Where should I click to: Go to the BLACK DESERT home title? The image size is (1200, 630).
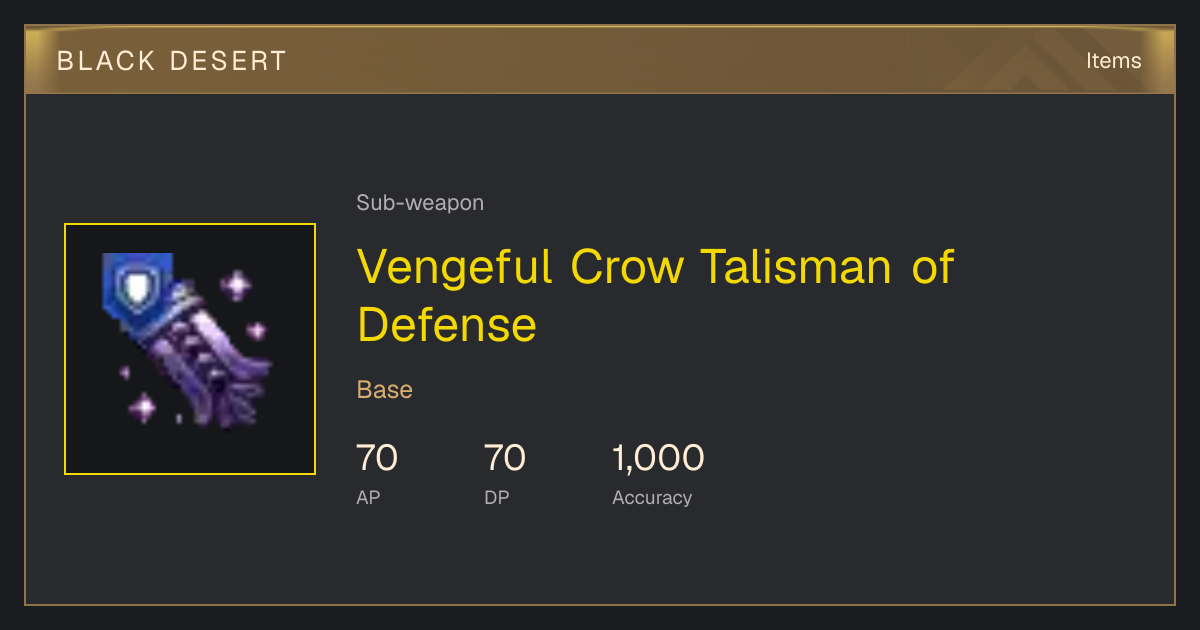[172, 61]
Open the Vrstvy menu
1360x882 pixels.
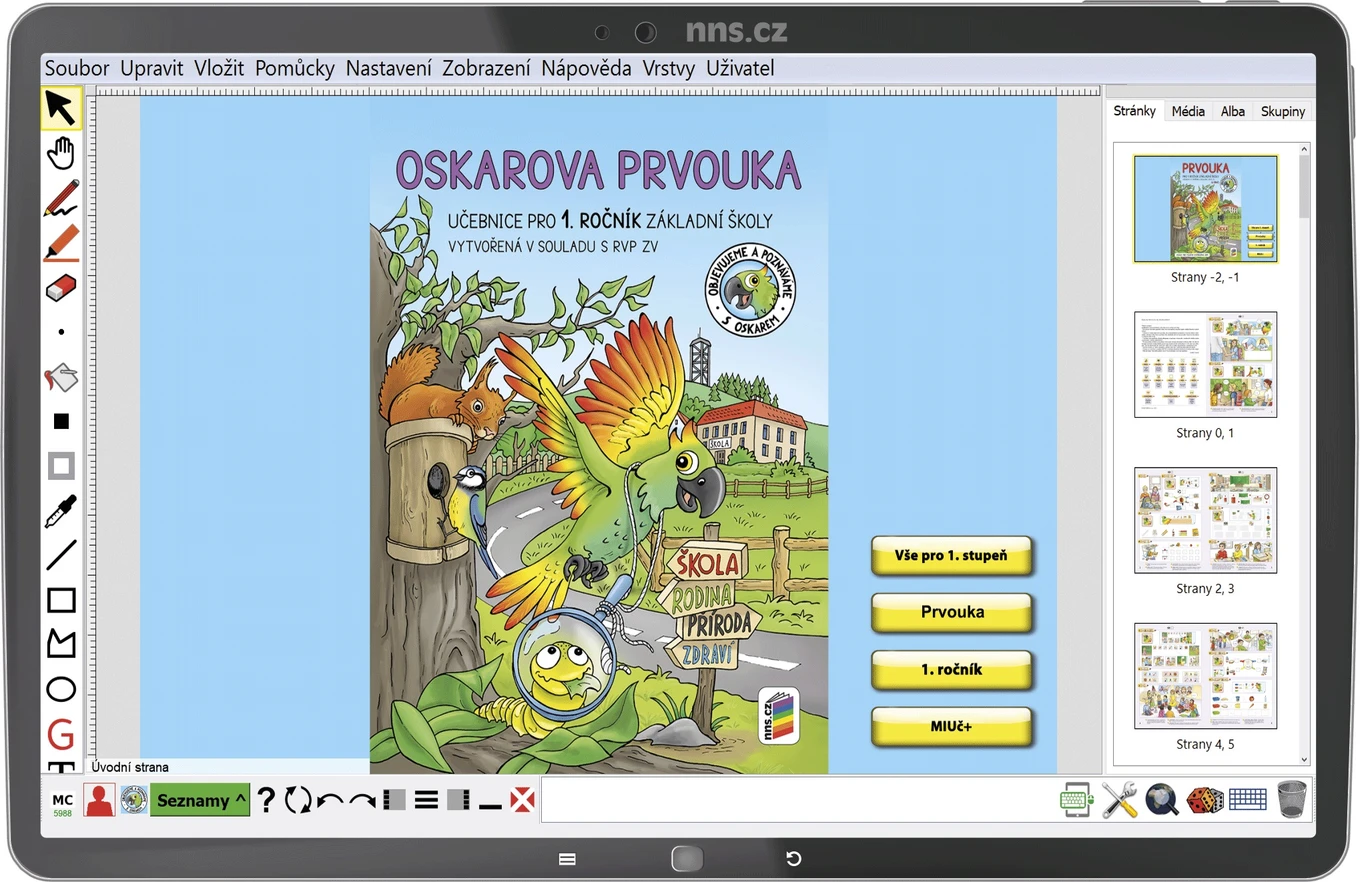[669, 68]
━━━━━━━━
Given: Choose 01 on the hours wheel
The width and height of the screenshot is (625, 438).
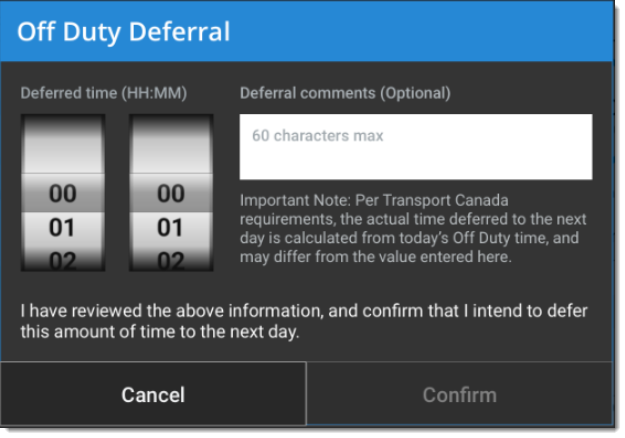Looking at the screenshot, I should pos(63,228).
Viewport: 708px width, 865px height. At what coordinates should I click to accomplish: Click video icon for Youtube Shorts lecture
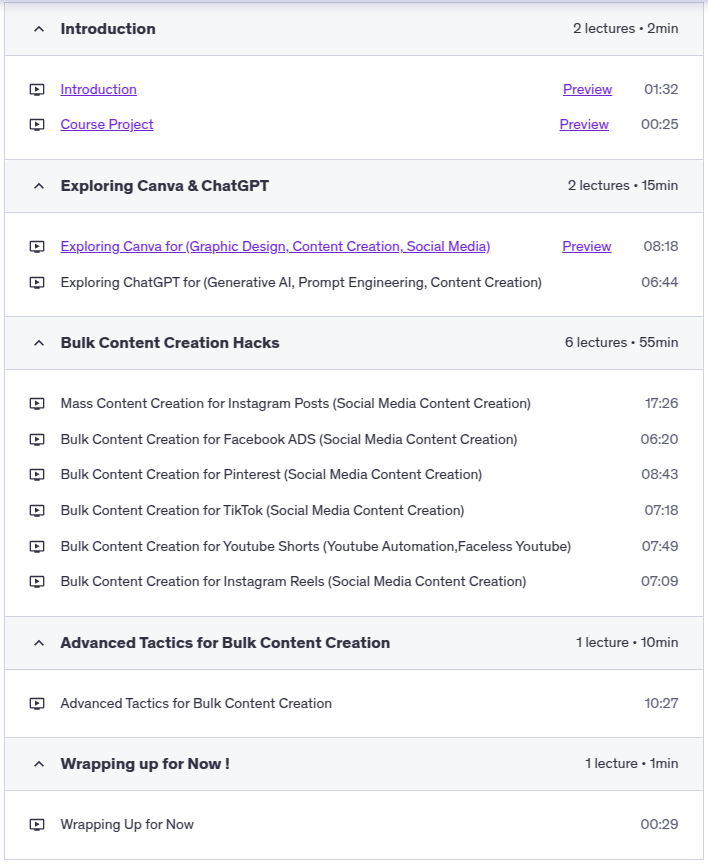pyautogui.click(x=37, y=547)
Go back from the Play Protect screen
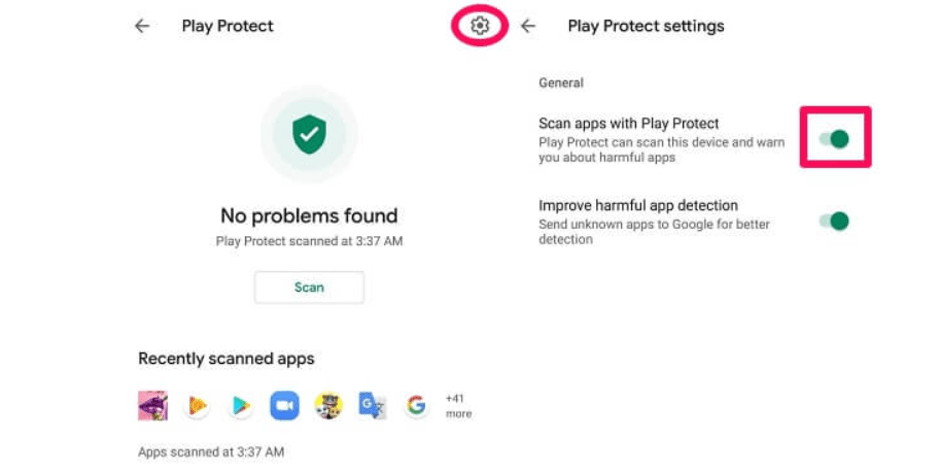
━━━━━━━━
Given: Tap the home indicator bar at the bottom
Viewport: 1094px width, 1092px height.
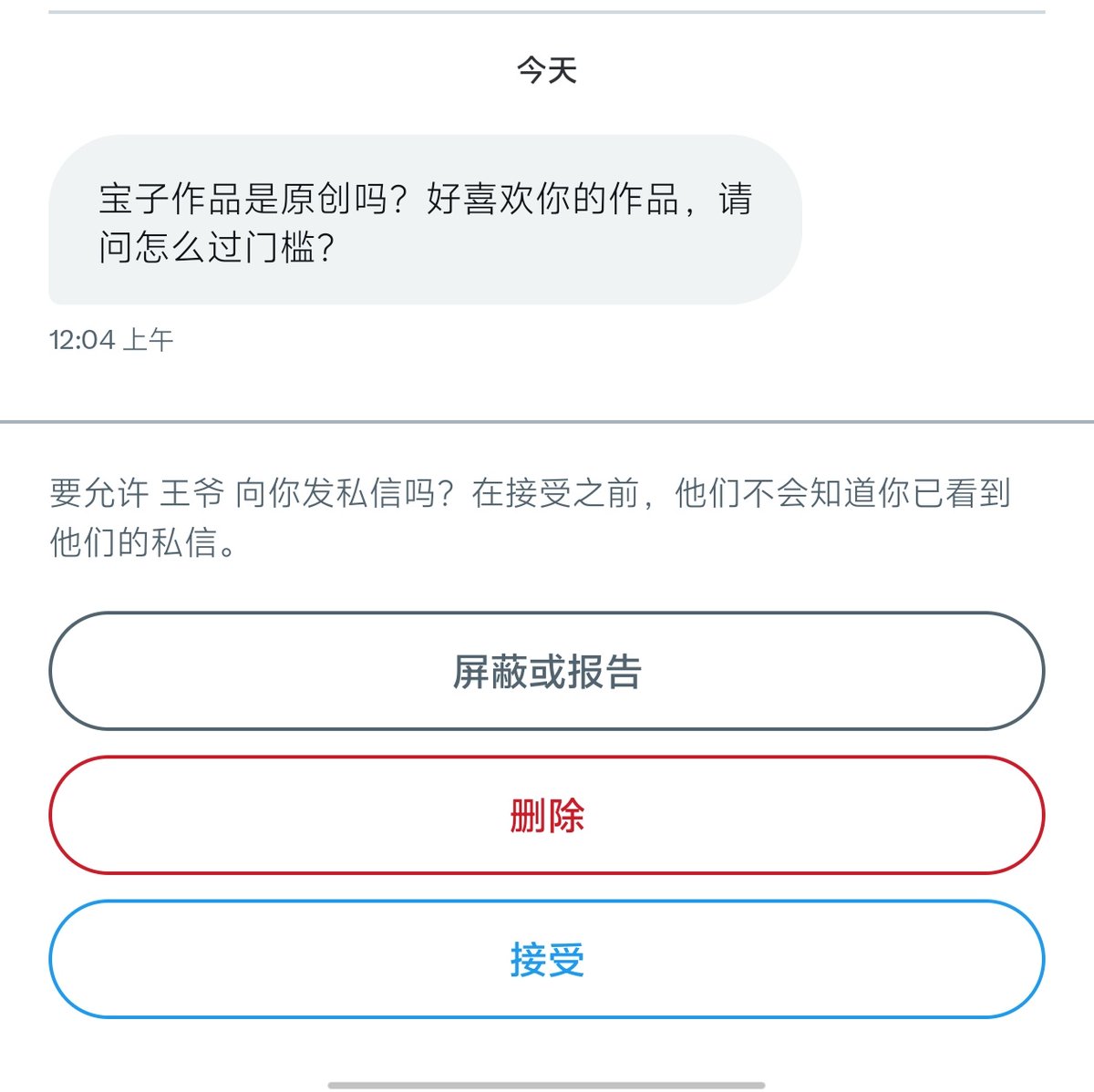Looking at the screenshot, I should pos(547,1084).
━━━━━━━━
■ Task details
Starting at the line with "Given: Choose 01 on the hours wheel" in the entries above, write out every line exactly until the line with "Go back from the Play Protect screen" has been written. Include no pictures and nothing more.

■ Result for this exercise
Given: Choose 01 on the hours wheel
The width and height of the screenshot is (625, 438).
Looking at the screenshot, I should pos(63,228).
Viewport: 708px width, 865px height. At what coordinates should I click to accomplish: Click video icon for Youtube Shorts lecture
pyautogui.click(x=37, y=547)
Go back from the Play Protect screen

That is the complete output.